*** Block opens ***

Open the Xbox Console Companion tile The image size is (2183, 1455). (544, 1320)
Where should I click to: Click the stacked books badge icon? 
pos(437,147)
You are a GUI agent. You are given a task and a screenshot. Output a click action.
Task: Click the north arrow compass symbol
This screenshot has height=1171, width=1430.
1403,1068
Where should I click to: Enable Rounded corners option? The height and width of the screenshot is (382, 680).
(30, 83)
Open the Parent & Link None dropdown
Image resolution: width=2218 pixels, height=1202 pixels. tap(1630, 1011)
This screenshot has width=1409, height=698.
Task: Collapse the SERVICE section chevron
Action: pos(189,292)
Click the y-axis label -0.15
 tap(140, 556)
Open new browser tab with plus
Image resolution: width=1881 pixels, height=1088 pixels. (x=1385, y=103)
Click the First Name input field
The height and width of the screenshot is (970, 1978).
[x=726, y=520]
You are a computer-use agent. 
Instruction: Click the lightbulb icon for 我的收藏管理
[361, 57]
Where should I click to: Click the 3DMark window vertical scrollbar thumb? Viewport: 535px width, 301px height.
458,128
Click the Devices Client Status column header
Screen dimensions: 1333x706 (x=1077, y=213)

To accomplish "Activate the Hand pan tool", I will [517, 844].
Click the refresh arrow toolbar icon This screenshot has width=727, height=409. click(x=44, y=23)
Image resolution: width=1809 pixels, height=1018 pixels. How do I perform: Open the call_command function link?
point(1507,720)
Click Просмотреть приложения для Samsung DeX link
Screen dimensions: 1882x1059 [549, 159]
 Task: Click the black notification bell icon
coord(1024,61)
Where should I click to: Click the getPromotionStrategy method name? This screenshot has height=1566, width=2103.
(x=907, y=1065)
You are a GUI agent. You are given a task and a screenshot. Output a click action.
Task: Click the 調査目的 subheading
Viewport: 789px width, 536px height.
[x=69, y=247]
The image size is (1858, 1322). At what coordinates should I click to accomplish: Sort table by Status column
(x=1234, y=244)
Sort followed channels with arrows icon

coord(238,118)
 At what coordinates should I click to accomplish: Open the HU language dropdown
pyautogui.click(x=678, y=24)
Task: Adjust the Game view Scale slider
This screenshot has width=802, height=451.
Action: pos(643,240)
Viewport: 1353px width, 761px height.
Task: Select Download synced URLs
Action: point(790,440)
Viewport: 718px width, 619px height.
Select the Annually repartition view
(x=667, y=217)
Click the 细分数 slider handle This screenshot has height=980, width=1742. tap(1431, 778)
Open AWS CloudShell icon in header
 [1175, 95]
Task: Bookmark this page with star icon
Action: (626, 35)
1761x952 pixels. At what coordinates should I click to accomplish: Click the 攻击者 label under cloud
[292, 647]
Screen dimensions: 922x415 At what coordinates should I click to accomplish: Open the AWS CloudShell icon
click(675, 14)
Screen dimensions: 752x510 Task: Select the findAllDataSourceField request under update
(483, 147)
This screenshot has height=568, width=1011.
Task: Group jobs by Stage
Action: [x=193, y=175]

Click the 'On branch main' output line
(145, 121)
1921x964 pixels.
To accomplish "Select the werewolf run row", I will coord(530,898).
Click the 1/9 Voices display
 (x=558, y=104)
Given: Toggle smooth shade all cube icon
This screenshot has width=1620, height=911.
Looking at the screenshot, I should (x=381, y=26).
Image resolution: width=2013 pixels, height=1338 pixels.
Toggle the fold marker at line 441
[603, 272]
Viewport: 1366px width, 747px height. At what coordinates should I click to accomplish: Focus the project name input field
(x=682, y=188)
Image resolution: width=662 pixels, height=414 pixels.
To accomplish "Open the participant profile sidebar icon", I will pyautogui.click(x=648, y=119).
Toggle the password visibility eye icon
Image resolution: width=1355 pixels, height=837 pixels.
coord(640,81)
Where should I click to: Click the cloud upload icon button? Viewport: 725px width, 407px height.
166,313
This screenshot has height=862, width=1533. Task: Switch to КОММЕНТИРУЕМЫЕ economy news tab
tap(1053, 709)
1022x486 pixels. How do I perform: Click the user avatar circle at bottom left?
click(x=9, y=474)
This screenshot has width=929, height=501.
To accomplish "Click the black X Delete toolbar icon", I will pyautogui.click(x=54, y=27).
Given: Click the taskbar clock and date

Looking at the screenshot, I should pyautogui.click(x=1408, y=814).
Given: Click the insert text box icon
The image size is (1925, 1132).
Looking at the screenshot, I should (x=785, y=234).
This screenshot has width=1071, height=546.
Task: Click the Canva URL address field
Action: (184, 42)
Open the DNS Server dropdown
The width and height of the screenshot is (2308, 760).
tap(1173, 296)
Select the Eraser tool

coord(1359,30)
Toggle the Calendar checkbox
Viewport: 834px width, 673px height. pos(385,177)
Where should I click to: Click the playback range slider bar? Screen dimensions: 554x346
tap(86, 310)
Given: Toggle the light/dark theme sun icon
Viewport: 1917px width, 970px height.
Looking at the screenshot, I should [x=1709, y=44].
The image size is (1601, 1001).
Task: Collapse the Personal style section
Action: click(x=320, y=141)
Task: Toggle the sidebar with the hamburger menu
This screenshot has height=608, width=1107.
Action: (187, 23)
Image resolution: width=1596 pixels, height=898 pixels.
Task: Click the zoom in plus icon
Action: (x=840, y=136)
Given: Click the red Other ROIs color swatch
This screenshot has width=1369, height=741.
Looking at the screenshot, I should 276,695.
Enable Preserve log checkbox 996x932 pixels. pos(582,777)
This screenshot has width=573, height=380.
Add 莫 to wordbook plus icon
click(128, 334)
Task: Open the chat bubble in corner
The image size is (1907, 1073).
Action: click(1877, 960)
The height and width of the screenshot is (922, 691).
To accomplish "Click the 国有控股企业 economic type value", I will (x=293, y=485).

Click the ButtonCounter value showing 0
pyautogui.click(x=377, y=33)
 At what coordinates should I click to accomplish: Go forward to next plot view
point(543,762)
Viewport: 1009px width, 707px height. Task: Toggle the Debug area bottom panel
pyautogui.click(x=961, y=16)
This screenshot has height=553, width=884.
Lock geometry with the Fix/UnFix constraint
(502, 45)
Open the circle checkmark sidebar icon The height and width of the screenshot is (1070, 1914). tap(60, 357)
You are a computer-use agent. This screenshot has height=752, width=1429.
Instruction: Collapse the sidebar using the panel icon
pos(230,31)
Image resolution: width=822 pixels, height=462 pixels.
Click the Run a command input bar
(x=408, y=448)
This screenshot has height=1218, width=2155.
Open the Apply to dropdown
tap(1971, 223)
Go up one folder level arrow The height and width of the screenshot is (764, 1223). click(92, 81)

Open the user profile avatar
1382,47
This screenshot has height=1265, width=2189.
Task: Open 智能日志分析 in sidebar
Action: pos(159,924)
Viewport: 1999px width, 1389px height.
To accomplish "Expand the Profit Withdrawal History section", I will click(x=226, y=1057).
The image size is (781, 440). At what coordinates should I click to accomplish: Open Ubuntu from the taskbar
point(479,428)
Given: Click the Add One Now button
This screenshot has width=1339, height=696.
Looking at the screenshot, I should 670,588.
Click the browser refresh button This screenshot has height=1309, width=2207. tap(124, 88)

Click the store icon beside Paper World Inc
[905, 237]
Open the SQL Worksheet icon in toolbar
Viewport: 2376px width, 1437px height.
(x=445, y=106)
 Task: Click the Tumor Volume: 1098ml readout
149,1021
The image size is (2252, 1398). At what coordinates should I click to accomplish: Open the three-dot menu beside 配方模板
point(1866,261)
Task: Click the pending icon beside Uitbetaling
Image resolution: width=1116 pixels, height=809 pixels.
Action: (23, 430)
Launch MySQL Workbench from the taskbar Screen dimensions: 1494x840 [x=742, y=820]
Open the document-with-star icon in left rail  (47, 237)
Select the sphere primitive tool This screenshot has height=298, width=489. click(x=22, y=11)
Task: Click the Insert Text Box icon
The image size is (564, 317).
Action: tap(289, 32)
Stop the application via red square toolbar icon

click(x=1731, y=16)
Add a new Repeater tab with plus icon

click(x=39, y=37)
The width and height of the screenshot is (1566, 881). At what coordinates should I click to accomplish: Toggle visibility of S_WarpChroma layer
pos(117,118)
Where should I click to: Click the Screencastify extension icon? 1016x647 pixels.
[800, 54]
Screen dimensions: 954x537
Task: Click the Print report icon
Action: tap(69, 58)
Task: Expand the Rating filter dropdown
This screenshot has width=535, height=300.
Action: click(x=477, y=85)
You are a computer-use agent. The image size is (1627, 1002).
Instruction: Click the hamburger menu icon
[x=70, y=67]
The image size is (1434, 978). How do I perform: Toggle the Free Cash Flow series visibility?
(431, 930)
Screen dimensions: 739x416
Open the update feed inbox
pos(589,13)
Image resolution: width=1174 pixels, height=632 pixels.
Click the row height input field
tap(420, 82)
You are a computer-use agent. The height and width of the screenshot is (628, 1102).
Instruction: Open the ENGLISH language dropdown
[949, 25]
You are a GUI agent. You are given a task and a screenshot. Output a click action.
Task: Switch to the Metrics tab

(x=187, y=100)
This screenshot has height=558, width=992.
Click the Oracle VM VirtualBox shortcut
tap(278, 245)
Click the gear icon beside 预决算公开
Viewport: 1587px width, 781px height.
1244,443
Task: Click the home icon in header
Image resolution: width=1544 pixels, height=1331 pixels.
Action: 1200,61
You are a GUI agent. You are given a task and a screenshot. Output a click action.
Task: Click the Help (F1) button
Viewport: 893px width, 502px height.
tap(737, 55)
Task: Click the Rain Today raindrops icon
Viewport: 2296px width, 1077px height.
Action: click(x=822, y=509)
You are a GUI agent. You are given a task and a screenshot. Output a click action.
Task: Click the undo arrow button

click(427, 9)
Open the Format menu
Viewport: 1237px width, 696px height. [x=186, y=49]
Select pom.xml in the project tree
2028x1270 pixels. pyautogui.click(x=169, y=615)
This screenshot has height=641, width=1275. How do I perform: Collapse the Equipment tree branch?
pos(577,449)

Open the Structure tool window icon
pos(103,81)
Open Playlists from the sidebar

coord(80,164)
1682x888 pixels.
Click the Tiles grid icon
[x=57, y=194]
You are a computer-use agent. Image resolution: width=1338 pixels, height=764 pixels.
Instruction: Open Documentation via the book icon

*** Block closes ***

§ **WHAT IS REQUIRED**:
Scan the entries for lines holding the string "Expand", then copy every one of them.

§ **FINISHED TASK**:
To accomplish "Expand the Profit Withdrawal History section", I will click(x=226, y=1057).
Task: Expand the Rating filter dropdown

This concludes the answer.